YOUR INSTRUCTIONS -
Give the records from the line with "Mes préférences Cookies (238, 1872)" to the line with "Qui sommes-nous ? (92, 1821)", both ends included, as a Markdown table with the columns Row and Record line. Number each row and leave out any blank lines.

DATA ENTRIES -
-- BEGIN --
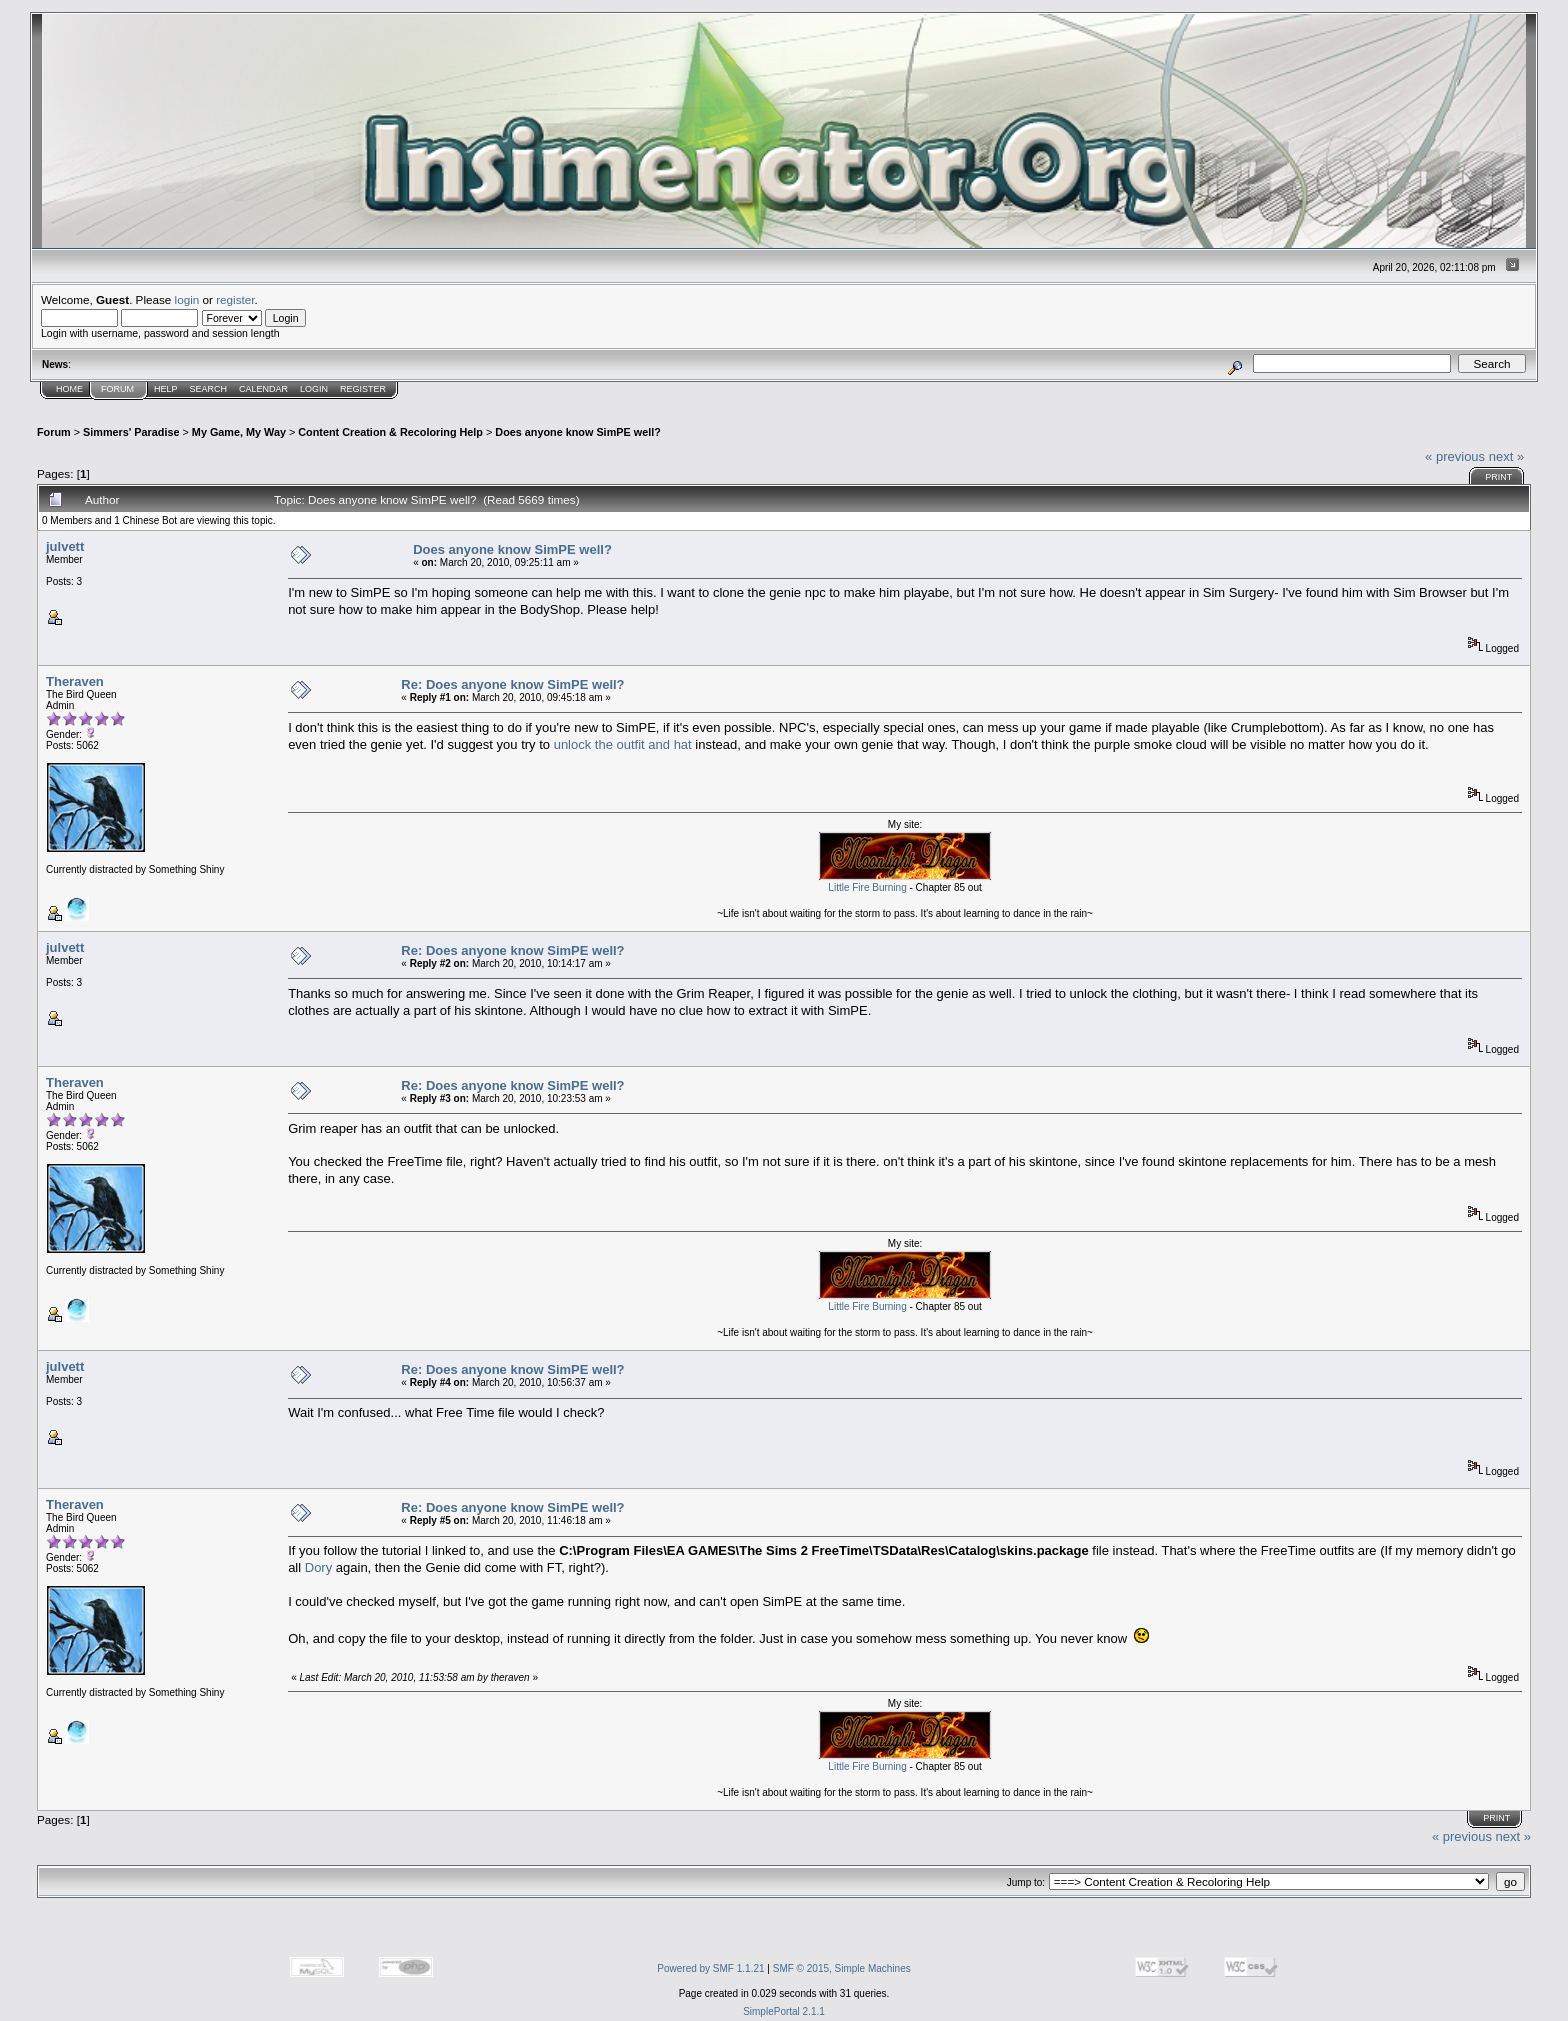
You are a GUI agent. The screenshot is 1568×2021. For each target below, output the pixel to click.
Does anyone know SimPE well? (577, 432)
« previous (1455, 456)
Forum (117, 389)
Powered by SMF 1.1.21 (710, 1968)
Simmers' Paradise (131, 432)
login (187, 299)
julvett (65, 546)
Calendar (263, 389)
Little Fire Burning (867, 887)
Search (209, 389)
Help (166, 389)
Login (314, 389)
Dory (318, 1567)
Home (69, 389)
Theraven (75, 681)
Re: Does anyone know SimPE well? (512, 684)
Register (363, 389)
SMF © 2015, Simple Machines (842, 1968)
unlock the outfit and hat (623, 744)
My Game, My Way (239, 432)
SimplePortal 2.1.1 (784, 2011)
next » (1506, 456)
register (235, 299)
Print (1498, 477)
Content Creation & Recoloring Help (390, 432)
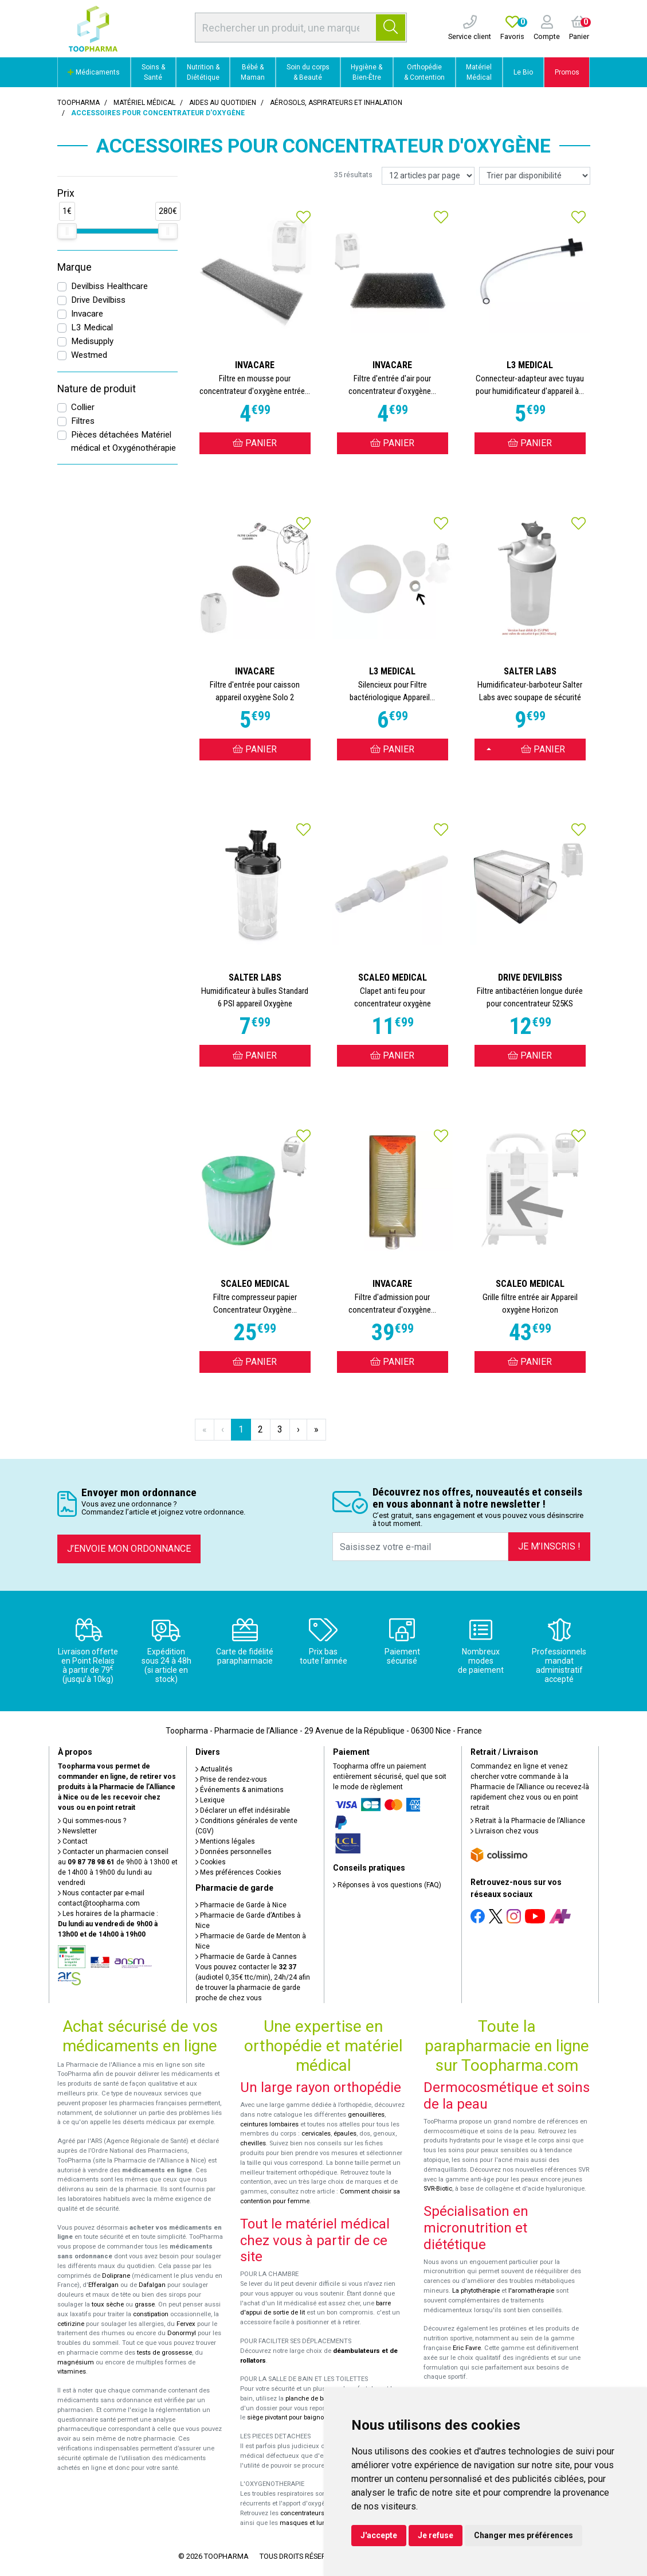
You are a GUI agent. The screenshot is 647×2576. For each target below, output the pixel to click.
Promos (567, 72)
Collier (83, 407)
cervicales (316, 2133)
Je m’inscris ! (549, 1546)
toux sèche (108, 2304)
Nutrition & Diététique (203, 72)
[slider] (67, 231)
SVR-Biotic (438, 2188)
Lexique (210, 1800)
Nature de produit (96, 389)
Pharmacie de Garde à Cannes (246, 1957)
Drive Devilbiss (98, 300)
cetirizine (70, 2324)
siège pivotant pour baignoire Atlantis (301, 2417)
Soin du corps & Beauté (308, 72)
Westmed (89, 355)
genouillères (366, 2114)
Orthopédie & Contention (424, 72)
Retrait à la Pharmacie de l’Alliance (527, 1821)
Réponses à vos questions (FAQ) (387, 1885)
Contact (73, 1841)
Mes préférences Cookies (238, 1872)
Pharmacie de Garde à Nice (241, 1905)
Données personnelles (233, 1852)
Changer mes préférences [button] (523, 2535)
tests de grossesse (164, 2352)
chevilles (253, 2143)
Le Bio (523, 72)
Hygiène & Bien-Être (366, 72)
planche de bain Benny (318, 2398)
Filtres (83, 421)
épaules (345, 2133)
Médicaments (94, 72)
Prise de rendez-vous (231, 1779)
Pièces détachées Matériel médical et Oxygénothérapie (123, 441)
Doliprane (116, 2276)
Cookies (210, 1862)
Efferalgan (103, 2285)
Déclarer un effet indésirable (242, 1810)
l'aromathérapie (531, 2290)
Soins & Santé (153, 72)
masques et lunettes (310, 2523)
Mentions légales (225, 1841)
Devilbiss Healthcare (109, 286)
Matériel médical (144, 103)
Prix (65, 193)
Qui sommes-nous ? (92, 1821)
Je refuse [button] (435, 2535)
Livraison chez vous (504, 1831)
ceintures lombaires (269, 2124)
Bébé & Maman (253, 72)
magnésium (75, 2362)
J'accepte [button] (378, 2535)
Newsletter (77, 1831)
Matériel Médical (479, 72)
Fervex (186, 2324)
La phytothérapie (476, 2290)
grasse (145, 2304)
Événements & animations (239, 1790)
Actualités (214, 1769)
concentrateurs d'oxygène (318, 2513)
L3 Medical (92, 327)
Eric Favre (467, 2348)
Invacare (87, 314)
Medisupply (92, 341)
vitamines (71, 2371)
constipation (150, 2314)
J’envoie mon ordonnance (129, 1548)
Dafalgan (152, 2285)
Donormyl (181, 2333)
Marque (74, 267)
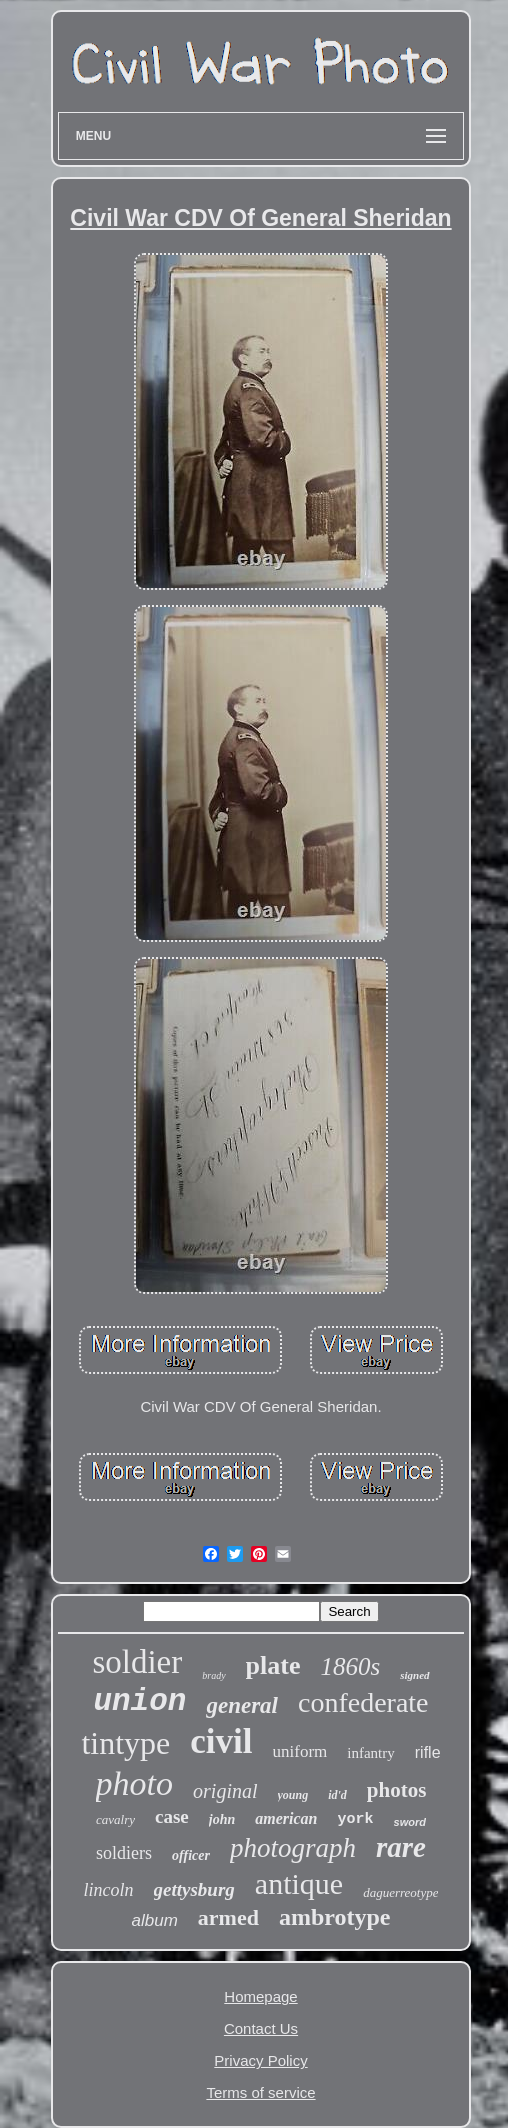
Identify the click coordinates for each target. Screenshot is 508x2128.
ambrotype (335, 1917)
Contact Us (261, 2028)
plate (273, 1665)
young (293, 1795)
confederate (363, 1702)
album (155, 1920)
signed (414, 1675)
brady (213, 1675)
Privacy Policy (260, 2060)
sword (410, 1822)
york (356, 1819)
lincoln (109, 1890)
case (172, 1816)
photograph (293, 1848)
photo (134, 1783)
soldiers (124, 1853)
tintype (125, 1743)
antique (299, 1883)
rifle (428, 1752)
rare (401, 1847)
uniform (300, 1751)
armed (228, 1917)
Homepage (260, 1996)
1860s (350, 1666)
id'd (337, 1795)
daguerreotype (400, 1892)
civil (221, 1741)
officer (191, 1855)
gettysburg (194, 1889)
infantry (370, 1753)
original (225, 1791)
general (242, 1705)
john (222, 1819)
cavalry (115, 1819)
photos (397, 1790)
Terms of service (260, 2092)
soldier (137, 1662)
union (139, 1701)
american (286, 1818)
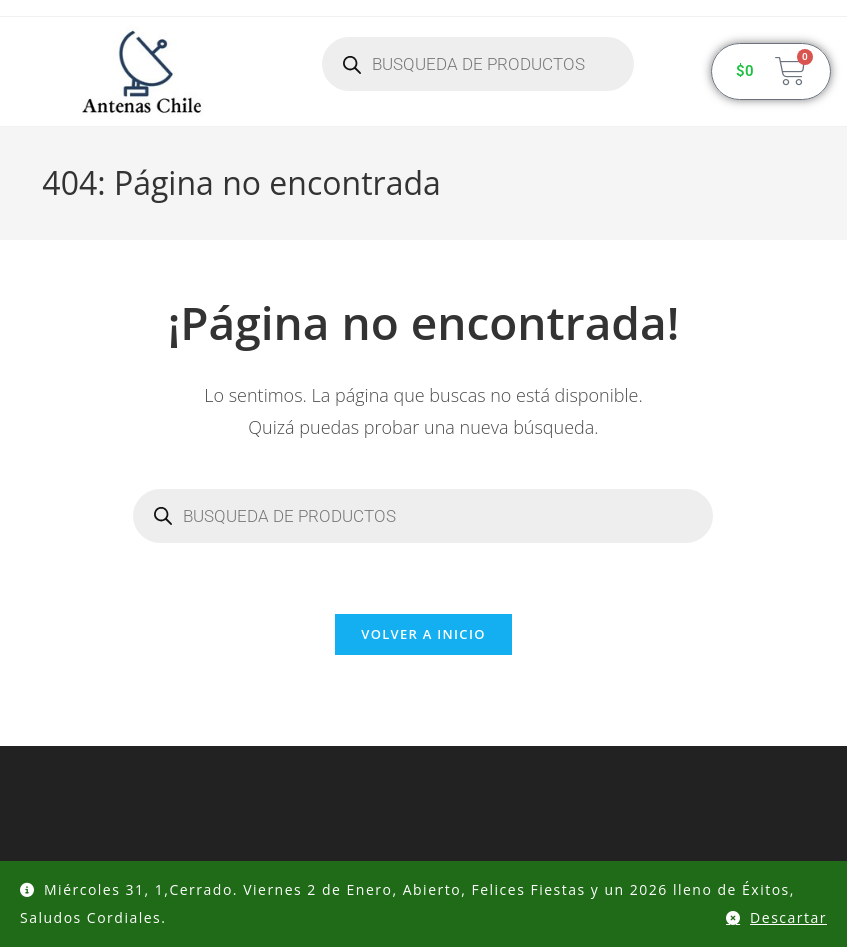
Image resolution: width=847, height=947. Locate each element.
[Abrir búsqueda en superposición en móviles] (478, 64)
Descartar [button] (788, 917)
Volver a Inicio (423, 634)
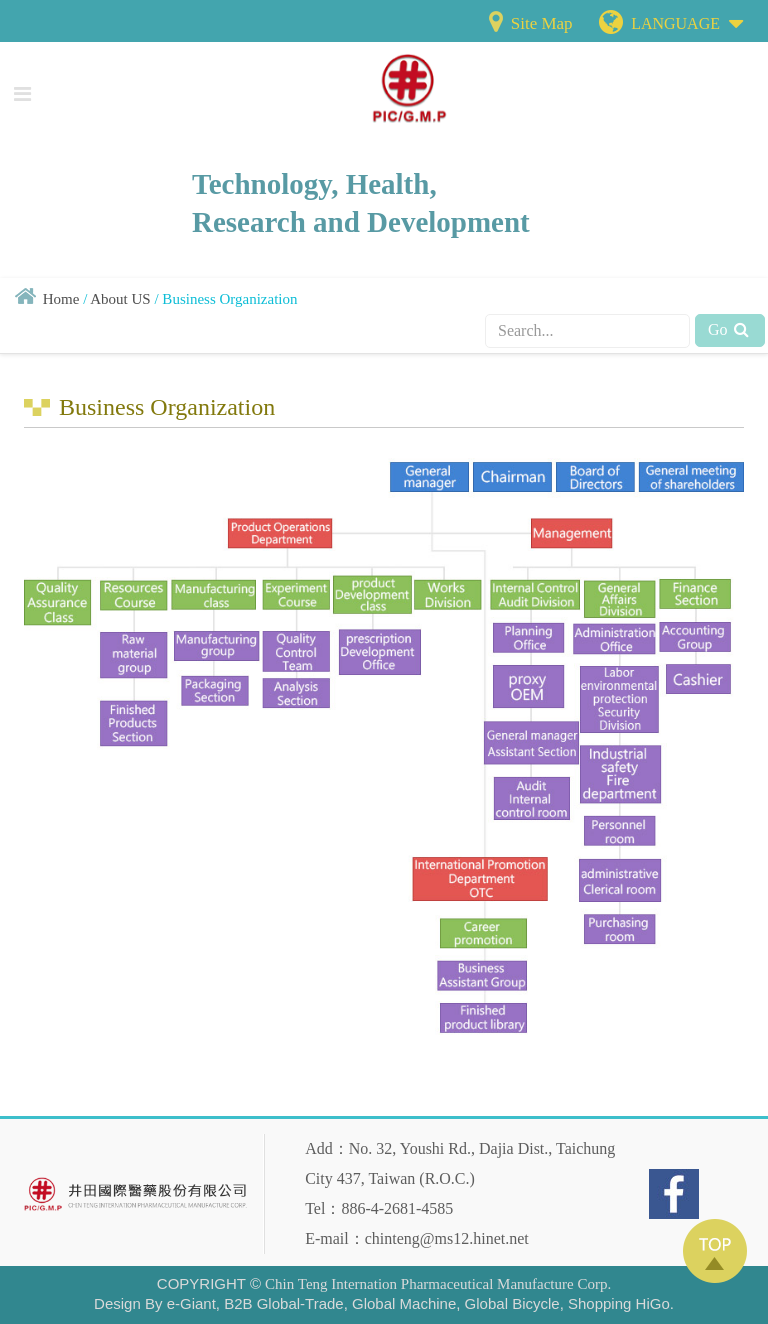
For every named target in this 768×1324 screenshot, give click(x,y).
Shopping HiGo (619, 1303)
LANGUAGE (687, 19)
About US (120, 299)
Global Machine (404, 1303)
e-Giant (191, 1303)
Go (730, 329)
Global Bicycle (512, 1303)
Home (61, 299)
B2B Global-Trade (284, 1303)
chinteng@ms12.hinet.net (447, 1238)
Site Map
-- END --
TASK ANSWER -
| Row | Record line |
|---|---|
| 1 | Mes préférences Cookies (238, 1872) |
| 2 | Pharmacie de Garde à Nice (241, 1905) |
| 3 | Données personnelles (233, 1852) |
| 4 | Changer mes préférences [button] (523, 2535) |
| 5 | tests de grossesse (164, 2352) |
| 6 | chevilles (253, 2143) |
| 7 | Le Bio (523, 72) |
| 8 | Hygiène & Bien-Être (366, 72) |
| 9 | planche de bain Benny (318, 2398) |
| 10 | Filtres (83, 421) |
| 11 | épaules (345, 2133) |
| 12 | Médicaments (94, 72) |
| 13 | Prise de rendez-vous (231, 1779) |
| 14 | Pièces détachées Matériel médical et Oxygénothérapie (123, 441) |
| 15 | Doliprane (116, 2276) |
| 16 | Cookies (210, 1862) |
| 17 | Efferalgan (103, 2285) |
| 18 | Déclarer un effet indésirable (242, 1810) |
| 19 | l'aromathérapie (531, 2290) |
| 20 | Soins & Santé (153, 72) |
| 21 | masques et lunettes (310, 2523) |
| 22 | Mentions légales (225, 1841) |
| 23 | Devilbiss Healthcare (109, 286) |
| 24 | Matériel médical (144, 103) |
| 25 | Prix (65, 193) |
| 26 | Qui sommes-nous ? (92, 1821) |